-------- DATA RECORDS

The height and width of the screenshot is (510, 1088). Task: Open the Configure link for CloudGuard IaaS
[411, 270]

----------------
-------- DATA RECORDS

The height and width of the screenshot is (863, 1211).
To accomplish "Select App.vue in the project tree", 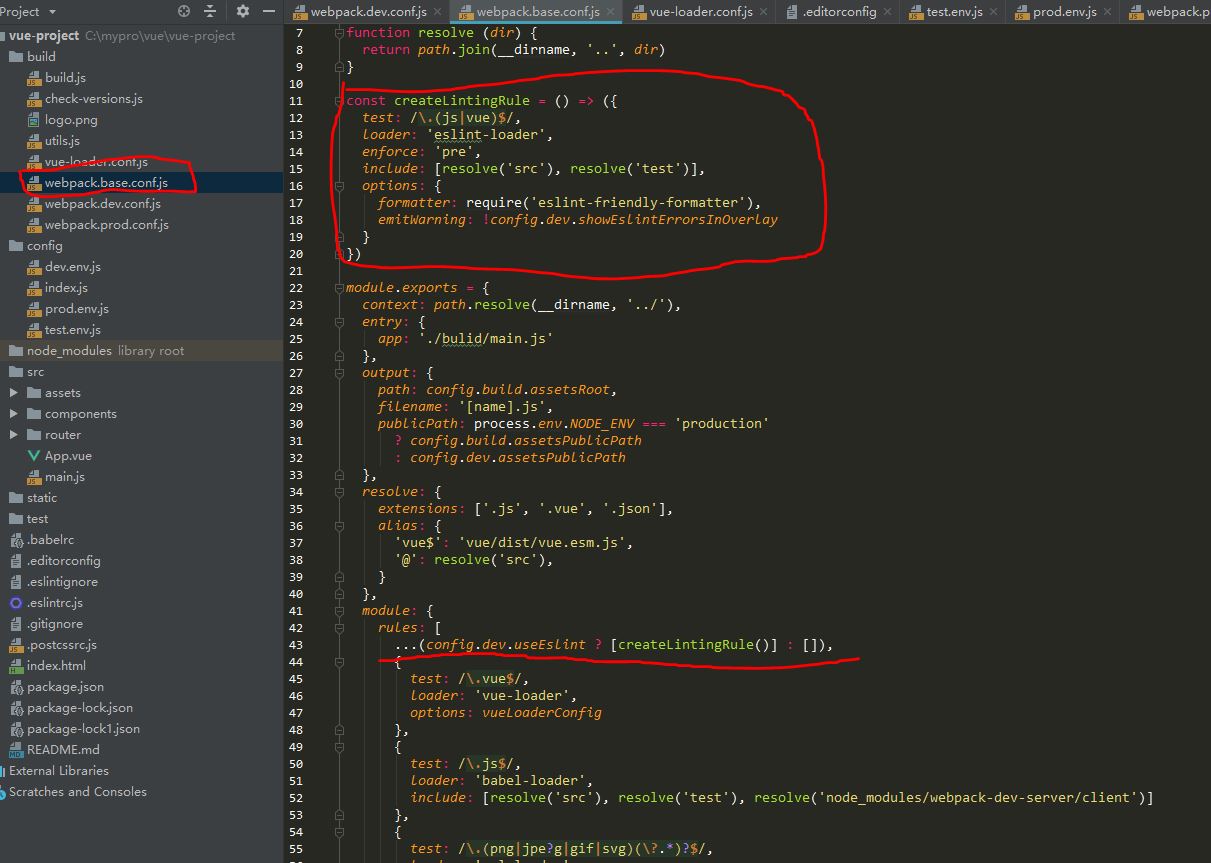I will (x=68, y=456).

----------------
-------- DATA RECORDS

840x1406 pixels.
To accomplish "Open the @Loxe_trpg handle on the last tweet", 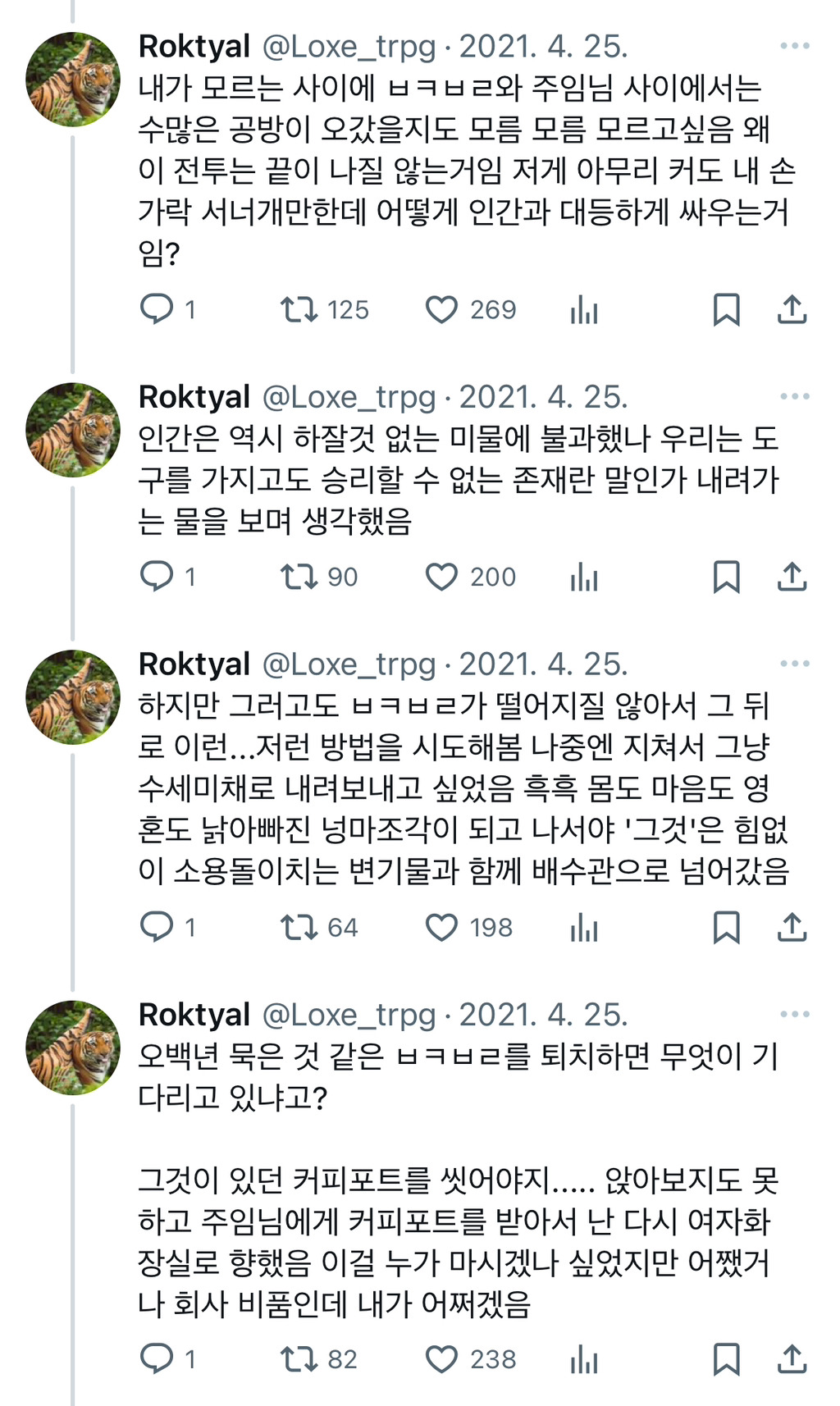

----------------

→ **TASK TO CARRY OUT**
Your answer must be the lines above from the one holding "840x1406 pixels." up to and including the one holding "the @Loxe_trpg handle", exact and with no pictures.

→ **COMPLETED EXERCISE**
840x1406 pixels.
To accomplish "Open the @Loxe_trpg handle on the last tweet", 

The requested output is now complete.